Amyloid peptides are known to self-assemble into larger aggregates that are linked to the pathogenesis of many neurodegenerative disorders. In contrast to primary nucleation, recent experimental and theoretical studies have shown that many toxic oligomeric species are generated through secondary processes on a pre-existing fibrillar surface. Nucleation, for example, can also occur along the surface of a pre-existing fibril—secondary nucleation—as opposed to the primary one. However, explicit pathways are still not clear. In this study, we use molecular dynamics simulation to explore the free energy landscape of a free Abeta monomer binding to an existing fibrillar surface. We specifically look into several potential Abeta structural precursors that might precede some secondary events, including elongation and secondary nucleation. We find that the overall process of surface-dependent events can be described at least by the following three stages: 1. Free diffusion 2. Downhill guiding 3. Dock and lock. And we show that the outcome of adding a new monomer onto a pre-existing fibril is pathway-dependent, which leads to different secondary processes. To understand structural details, we have identified several monomeric amyloid precursors over the fibrillar surfaces and characterize their heterogeneity using a probability contact map analysis. Using the frustration analysis (a bioinformatics tool), we show that surface heterogeneity correlates with the energy frustration of specific local residues that form binding sites on the fibrillar structure. We further investigate the helical twisting of protofilaments of different sizes and observe a length dependence on the filament twisting. This work presents a comprehensive survey over the properties of fibril growth using a combination of several openMM-based platforms, including the GPU-enabled openAWSEM package for coarse-grained modeling, MDTraj for trajectory analysis, and pyEMMA for free energy calculation. This combined approach makes long-timescale simulation for aggregation systems as well as all-in-one analysis feasible. We show that this protocol allows us to explore fibril stability, surface binding affinity/heterogeneity, as well as fibrillar twisting. All these properties are important for understanding the molecular mechanism of surface-catalyzed secondary processes of fibril growth.

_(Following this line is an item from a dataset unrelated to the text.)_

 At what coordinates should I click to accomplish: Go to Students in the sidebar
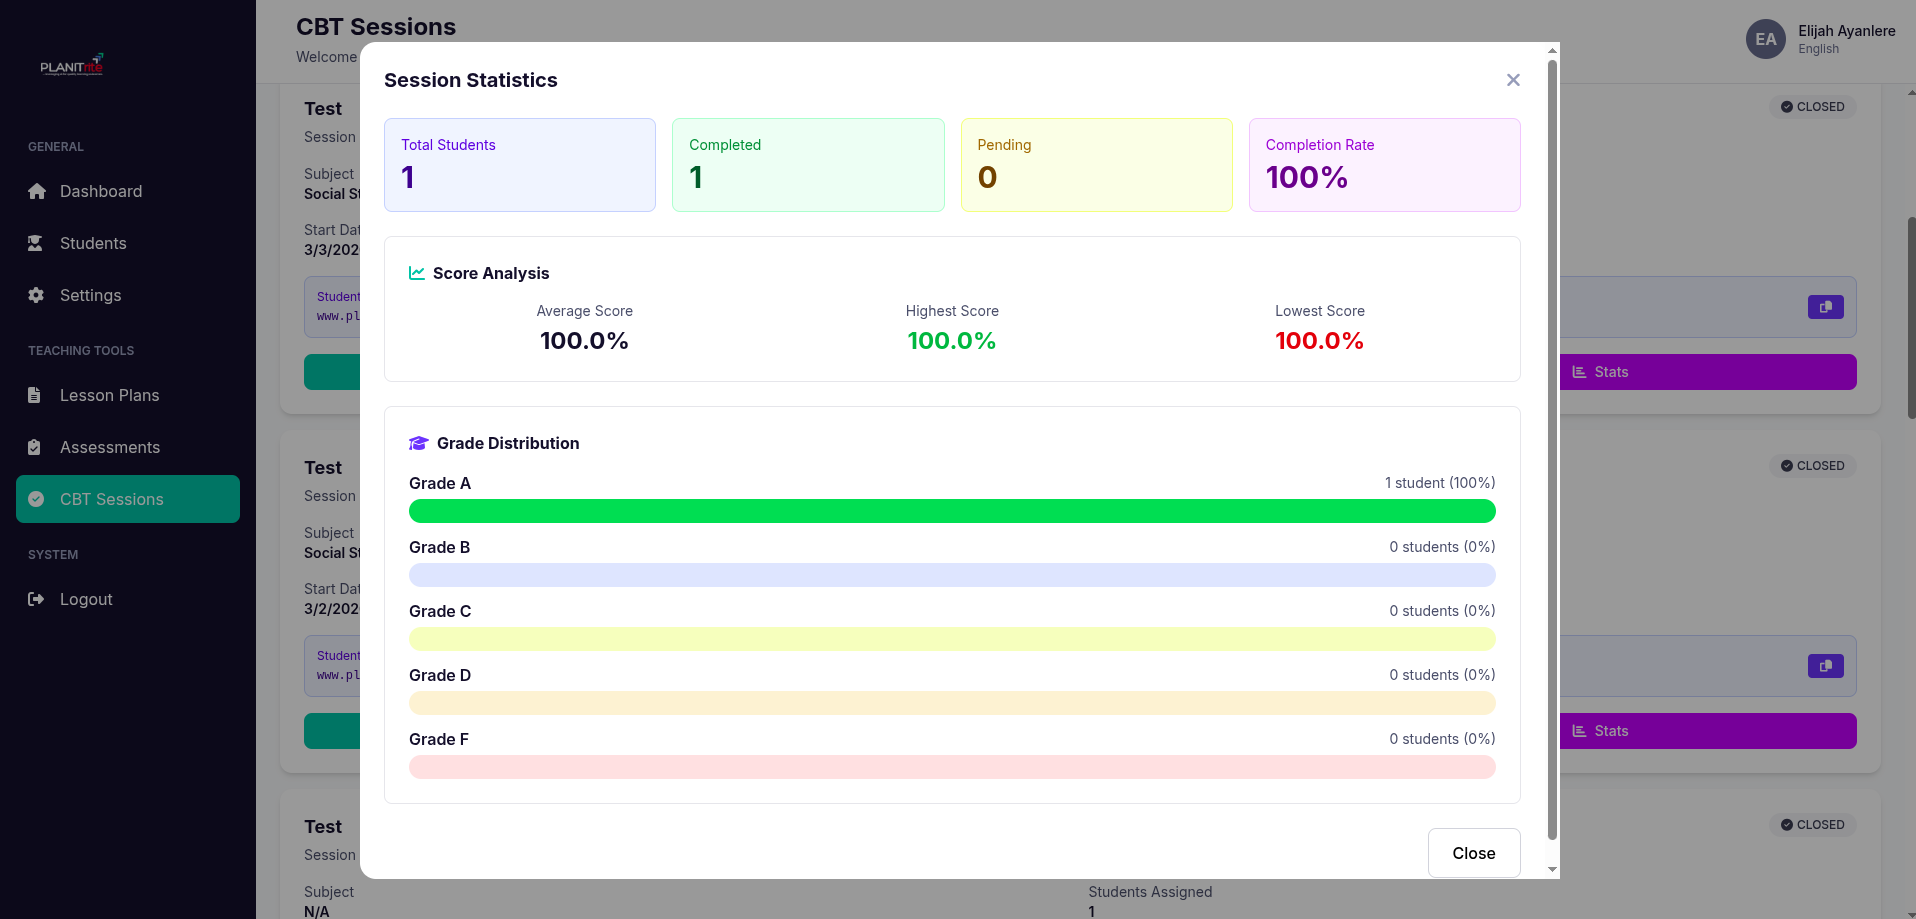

淀粉样肽（Amyloid peptides）可自组装形成更大的聚集体，此类聚集体与诸多神经退行性疾病的发病机制紧密相关。相较于初级成核，近期的实验与理论研究表明，诸多毒性寡聚体物种是通过预先存在的原纤维表面上的次级过程生成的。例如，与之相对，成核过程亦可在预先存在的原纤维表面发生，此即为次级成核。然而，其具体的作用通路仍未明确。 本研究采用分子动力学（Molecular Dynamics, MD）模拟方法，探究游离Aβ单体与现有原纤维表面结合的自由能景观。我们重点考察了若干可能参与延伸与次级成核等次级过程的潜在Aβ结构前体。研究发现，依赖于表面的整体过程至少可分为以下三个阶段：1. 自由扩散；2. 下坡引导（Downhill guiding）；3. 锚定与锁定（Dock and lock）。同时本研究发现，向预先存在的原纤维添加新单体的结果依赖于其所遵循的通路，进而引发不同的次级过程。 为解析结构细节，我们在原纤维表面鉴定出若干单体淀粉样前体，并通过概率接触图分析对其异质性进行了表征。借助能量受挫分析（frustration analysis，一种生物信息学工具），我们发现表面异质性与原纤维结构中构成结合位点的特定局部残基的能量受挫程度相关。我们进一步研究了不同尺寸的原丝（protofilament）的螺旋扭曲现象，并观察到丝状体扭曲具有长度依赖性。 本研究结合多款基于openMM的计算平台，对原纤维生长的相关特性展开全面调研，这些平台涵盖支持图形处理器（GPU）加速、用于粗粒度建模的openAWSEM工具包，用于轨迹分析的MDTraj，以及用于自由能计算的pyEMMA。这种整合方案使得聚集体系的长时标模拟与一体化分析成为可能。我们证实，该研究方案可用于探究原纤维稳定性、表面结合亲和力/异质性以及原纤维扭曲特性。上述所有特性对于理解原纤维生长的表面催化次级过程的分子机制具有重要意义。